Appellant‘s adult son testified that he and Appellant had a “very good relationship” and that she was his “go-to person.” He also said that Appellant had “never laid a finger” on him when disciplining him. Appellant‘s mother, Kitchens, and Jamie testified that they had never seen Appellant physically abuse her children, although she would sometimes spank them. Based on this testimony, Appellant submitted a request for the following jury instruction:
You have heard evidence of the (character of the defendant) (character of the defendant for a particular trait, more specifically __________) in an effort to show that the defendant likely acted in keeping with such character or trait at pertinent times or with reference to issues in this case. This evidence has been offered in the form of (opinion of (an) other witness(es)), (reputation) (specific instances of conduct of the defendant showing such trait). You should consider any such evidence along with all the other evidence in deciding whether or not you have a reasonable doubt about the guilt of the defendant.9
On appeal, Appellant gives her good character argument a new twist.
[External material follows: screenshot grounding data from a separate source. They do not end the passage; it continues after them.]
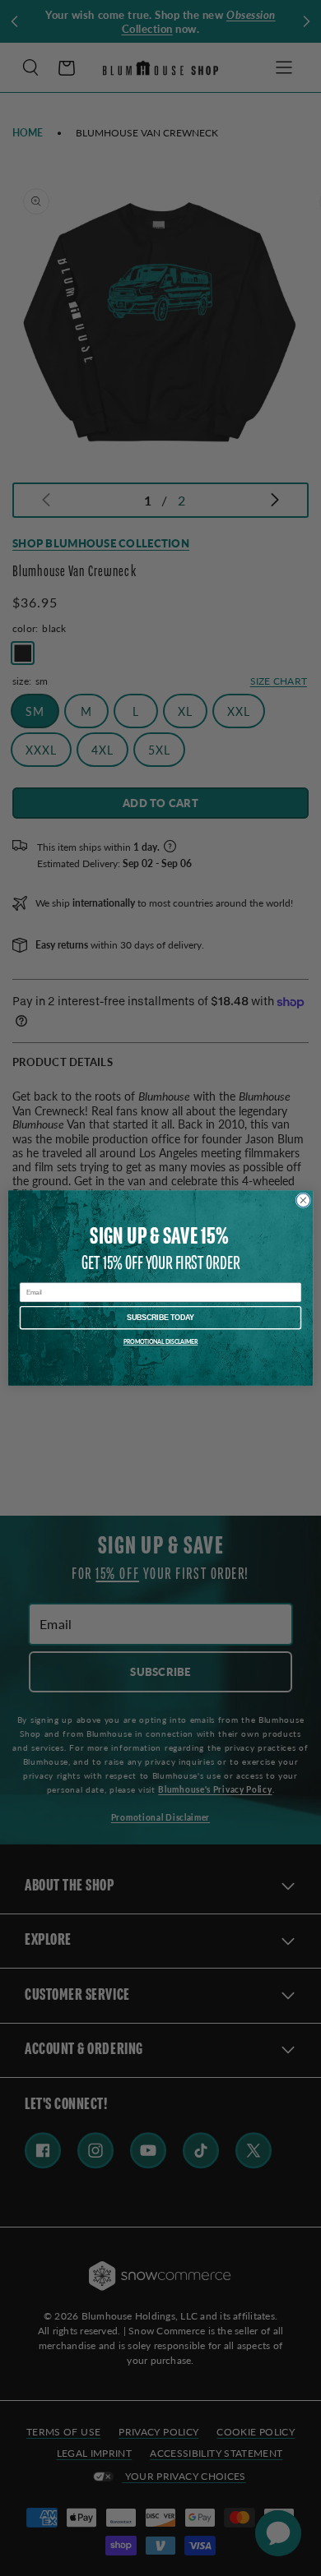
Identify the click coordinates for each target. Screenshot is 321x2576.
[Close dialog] (303, 1200)
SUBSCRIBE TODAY (160, 1318)
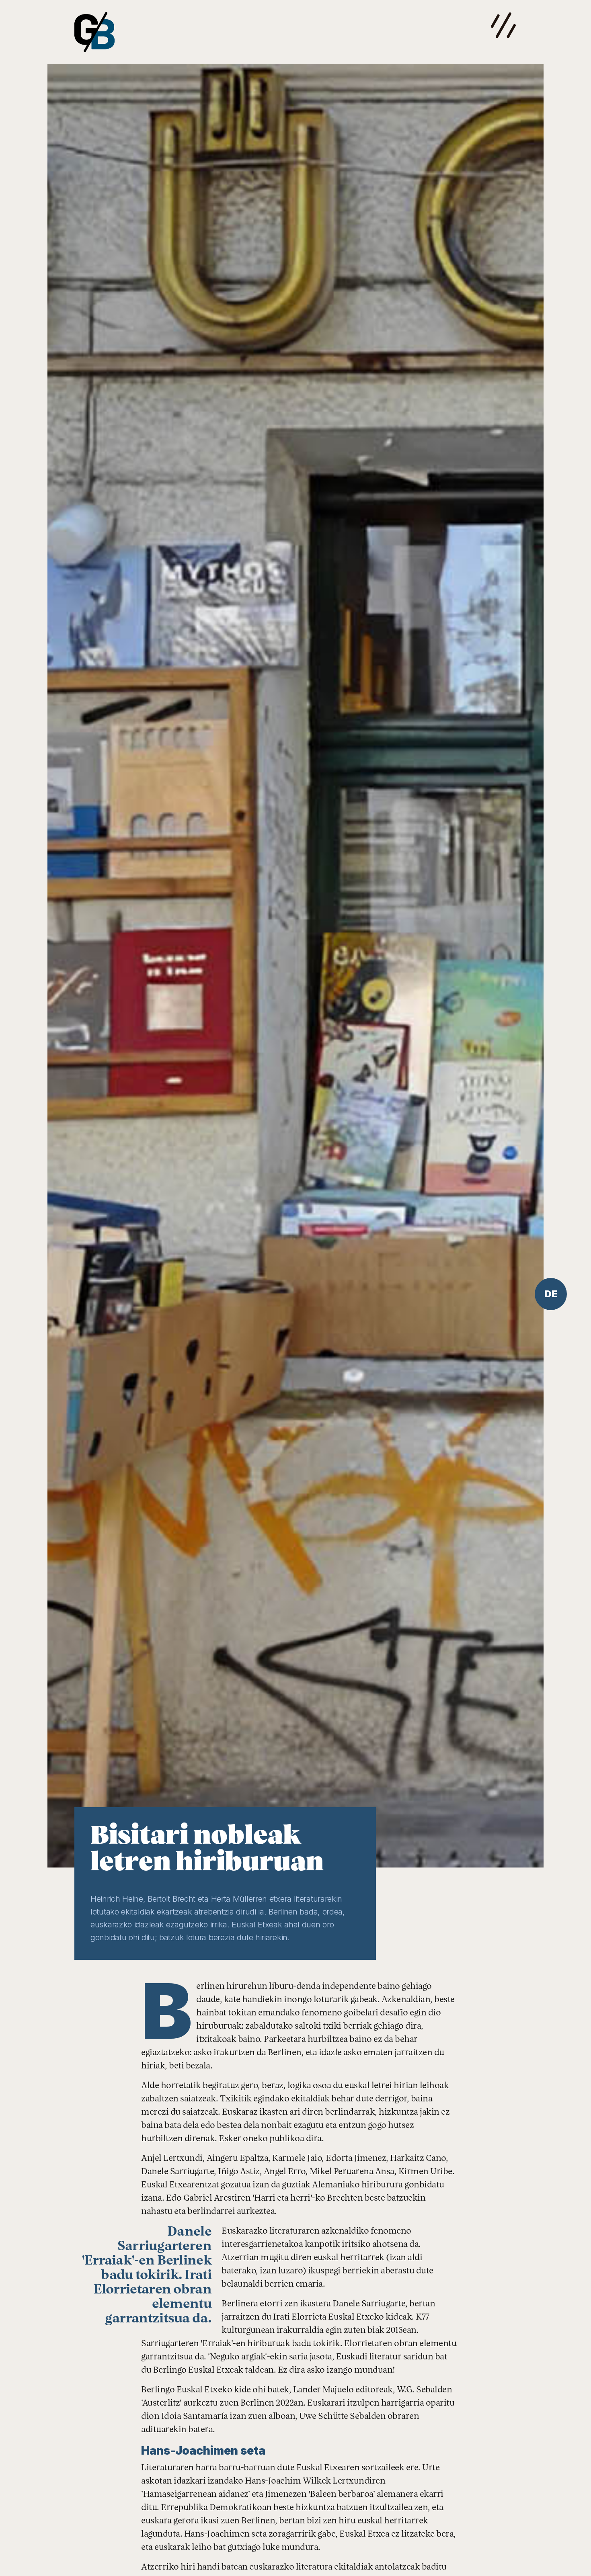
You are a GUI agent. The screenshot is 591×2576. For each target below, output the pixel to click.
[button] (503, 25)
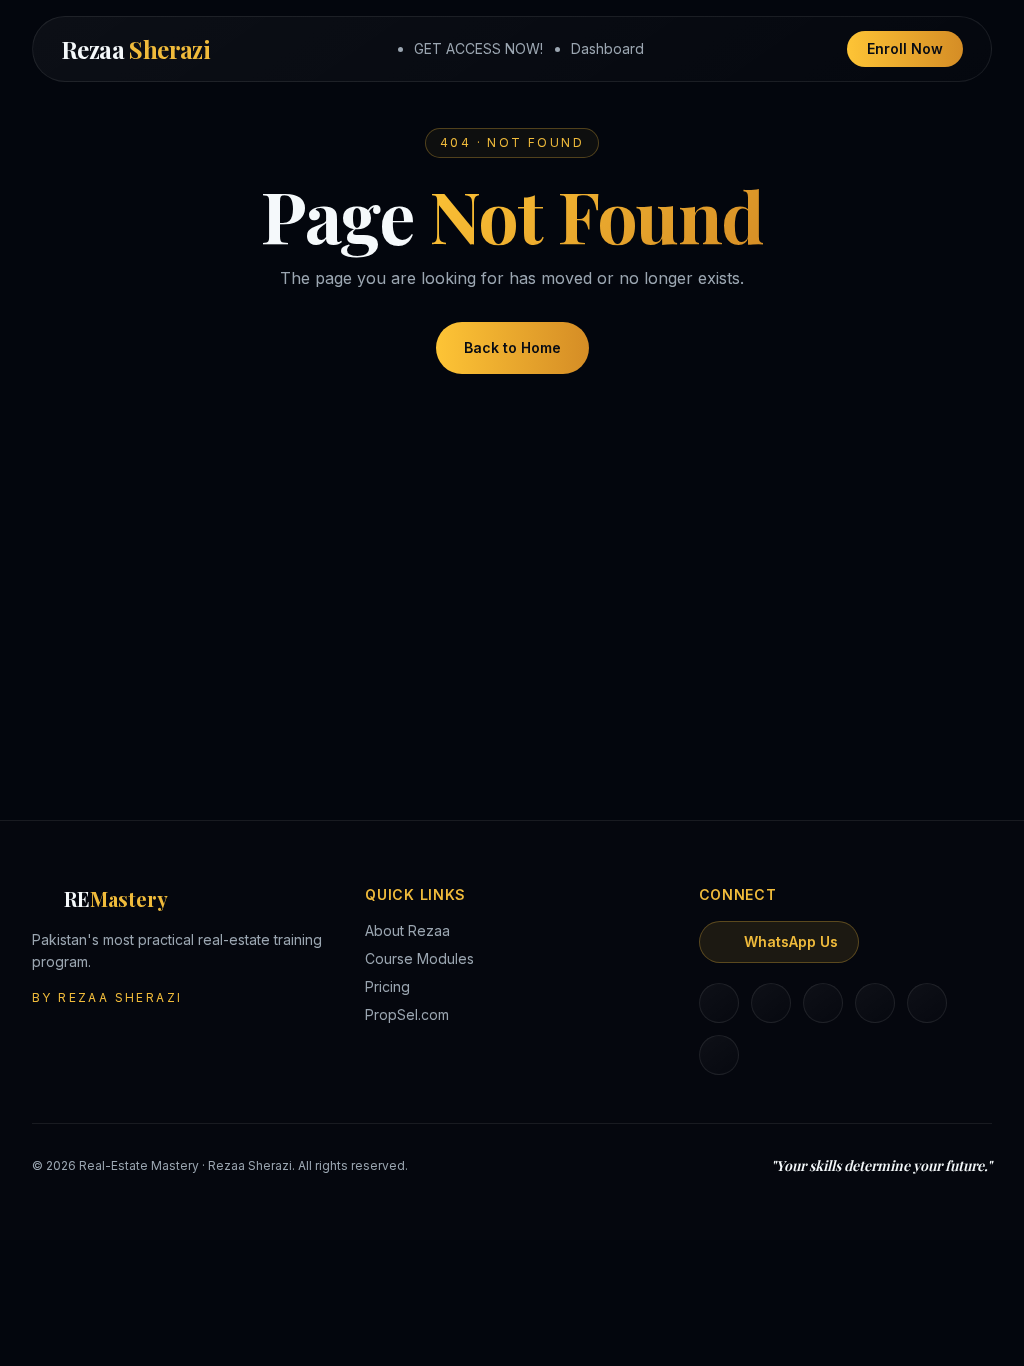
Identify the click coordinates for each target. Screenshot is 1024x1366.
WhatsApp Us (791, 941)
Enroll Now (905, 48)
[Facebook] (823, 1003)
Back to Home (512, 347)
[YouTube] (927, 1003)
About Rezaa (407, 930)
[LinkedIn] (719, 1003)
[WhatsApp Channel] (719, 1055)
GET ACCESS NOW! (478, 48)
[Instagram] (771, 1003)
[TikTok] (875, 1003)
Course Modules (419, 958)
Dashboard (607, 48)
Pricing (387, 986)
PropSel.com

She no longer argues that the jury should have been instructed about her character trait of “being a good mother” generally. She now identifies two other character traits — peacefulness and temperance — that she believes the jury should have been told to consider. Because Appellant did not request an instruction on those traits at trial, our review of the trial court‘s failure to give such an instruction is limited to plain error. See
We need not decide whether it was obvious legal error for the trial court not to give an instruction sua sponte on Appellant‘s peacefulness or temperance (although we doubt it), “because we have no doubt that a good character instruction would not have changed the outcome of Appellant‘s trial.” Jackson, 306 Ga. at 87. The jury heard the evidence to which Appellant now points as demonstrating her peacefulness and temperance — that she “never laid a finger” on one of her children and sometimes spanked but did not physically abuse others. The jury also heard Kitchens‘s statement that Appellant had slapped Tucker hard enough to knock him down a week or two before his death and Jamie‘s testimony that Tucker got strange bruises when he was left in Appellant‘s care. The jury was instructed to “giv[e] consideration to all the facts and circumstances of this case” and “determine the facts of the case from all of the evidence presented.” It is unlikely that the jury would have reached a different result if it had been expressly told that it could consider the nebulous and somewhat conflicting evidence of Appellant‘s peacefulness or temperance. See id.
Judgment affirmed. All the Justices concur.
DECIDED JANUARY 27, 2020.
Murder. Richmond Superior Court. Before Judge Annis.
Henry N. Crane III, Danny L. Durham, for appellant.
Natalie S. Paine, District Attorney, Joshua B. Smith, Assistant District Attorney; Christopher M. Carr, Attorney General, Patricia B. Attaway Burton, Deputy Attorney General, Paula K. Smith, Senior Assistant Attorney General, Elizabeth H. Brock, Assistant Attorney General, for appellee.